Цель задания: Продолжите отрывок о том, как Леонардо сравнивает живопись с поэзией и музыкой, начав сразу после его последнего предложения.

Поэт поступает так, как "если бы красивое лицо открывалось тебе часть за частью". "В таком случае ты никогда не останешься удовлетворен его красотой, целиком заключающейся лишь в божественной пропорциональности названных частей, сочетаемых вместе и только одновременно (in un tempo) создающих эту божественную гармонию, которая получается из сочетания частей" (Т. Р., 32).
В уста короля Матвея Корвина Леонардо вложил тот же упрек поэту: "Твое произведение не радует мысль слушателя или зрителя так, как делает это пропорциональность прекраснейших частей, из которых слагаются божественные красоты находящегося передо мною лица и которые, сочетаясь друг с другом вместе, в одно время (in un medesimo tempo), приносят мне своей божественной соразмерностью столько радости, что, думается мне, ни одна вещь на земле, созданная человеком, не способна дать больше" (Т. Р., 27). ...
В отличие от поэзии в музыке возможно и одновременное гармоническое созвучие. В этом отношении музыка ближе к живописи, и потому Леонардо называет ее "сестрой живописи" (Т. Р., 29). В живописи "получается гармоническое отношение, так же как много различных голосов, сочетаясь друг с другом в одно и то же время (in un medesimo tempo), дают гармоническое отношение, которое настолько удовлетворяет чувство слуха, что слушатели пребывают в изумленном восхищении" (Т. Р., 21)» [9].

Собранные сведения:
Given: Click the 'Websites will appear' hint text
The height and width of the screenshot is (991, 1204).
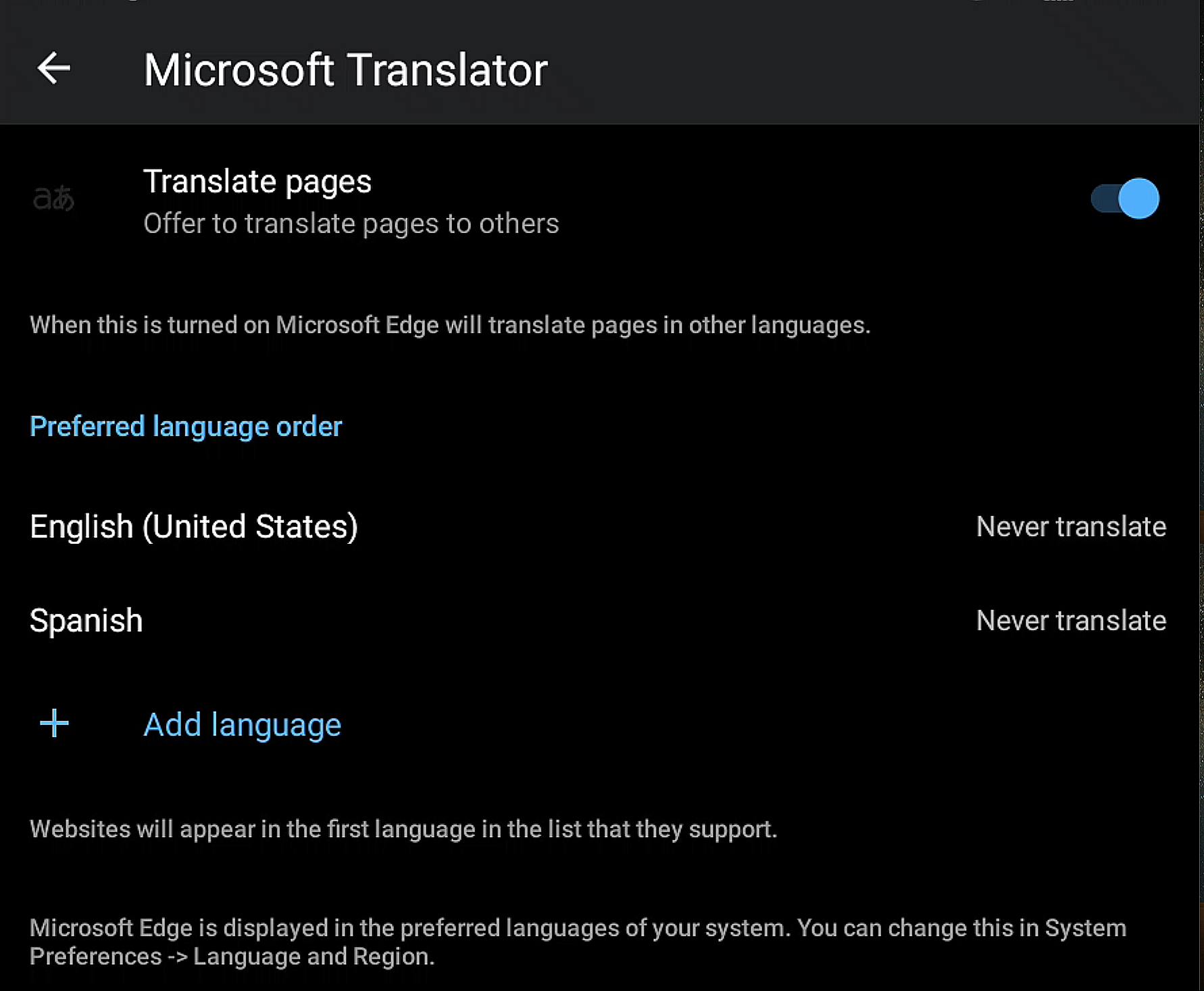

Итог выполнения:
* * *
«Еще один момент, — обращает внимание Радзюкевич на сомнительную цитату Елены Владимировны. — Вы пишете: "Сегодня на уроке мы попытаемся разгадать один из секретов Леонардо да Винчи, ведь именно ему принадлежат слова: Кто не знает математики — пусть не пытается разгадать мои картины!". Скажите, в каком именно тексте Леонардо есть такие слова? Я просмотрел все Рихтеровское издание всех текстов Леонардо и ничего подобного не нашел. Буду очень признателен» (12.12.2005, Радзюкевич).
Поскольку учительница не смогла ответить на вопрос, откуда взялась фраза «Кто не знает математики — пусть не пытается разгадать мои картины», я, хоть и с большим опозданием, попытаюсь ответить на него, насколько это возможно. В указанной Радзюкевичем книге Зубова о Леонардо да Винчи, глава «Рай математических наук» начинается следующими словами:
«"Пусть не читает меня тот, кто не математик", — заявлял Леонардо (W. An. IV, 14 об., стр. 12). Математические науки (арифметика и геометрия) обладают, по его словам, высшей достоверностью, накладывают "молчание на языки спорщиков", приводят "к вечному молчанию" всякое возражение, прекращают ненавистный Леонардо крик (Т. Р., 33, стр. 9 – 10). "Тот, кто порочит высшую достоверность математики, тот питается сумбуром и никогда не заставит умолкнуть противоречия софистических наук, которые учат вечному крику... " (W. An. II, 14, стр. 20)» [9].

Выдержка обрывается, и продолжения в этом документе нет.